Friday, July 4, 2008

The Good Old Days



Barack Obama is crafting a 21st Century version of the political alliance that enacted the Civil Rights Movement: overwhelming but far from unanimous black support combined with white middle and upper-middle classes and youthful vigor to affect the political process.

Rick Perlstein's Nixonland describes how Strom Thurmond brokered his support for Richard M. Nixon's candidacy in 1968 in exchange for not just concessions on federal enforcement of civil rights legislation but also for protectionist policies to favor South Carolina's textile industry.

Needless to say, economic liberalization has removed such items from consideration. Furthermore, the conservative backlash has effectively dismantled programs to promote advancement and protection of blacks. And the crowning achievement of welfare reform and a massive carceral state has subdued and pacified urban dwellers.

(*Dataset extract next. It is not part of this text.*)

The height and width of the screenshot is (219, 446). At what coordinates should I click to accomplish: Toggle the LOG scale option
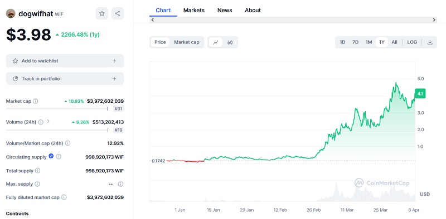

All the above plus the economic uncertainty of the ostensibly entrenched white middle and upper-middle classes has markedly diminished the power of appeals to racial solidarity. White ethnonationalists on the air may persist in attempting to make Latino immigrants the source of pecuniary woes but illegal residents aren't displacing laid off airline pilots and bank executives. They aren't purchasing foreclosed homes. Their kids aren't overrepresented in high priced private colleges. They aren't purchasing baubles from upscale specialty stores in quaint historic towns. In other words they aren't to blame for any of the perturbations of affluent society.

That's the aftermath of Hurricane Bush. Whites who occupy the higher social strata and gaze upon John McCain must ask themselves the same rhetorical question posed by Harry Callahan.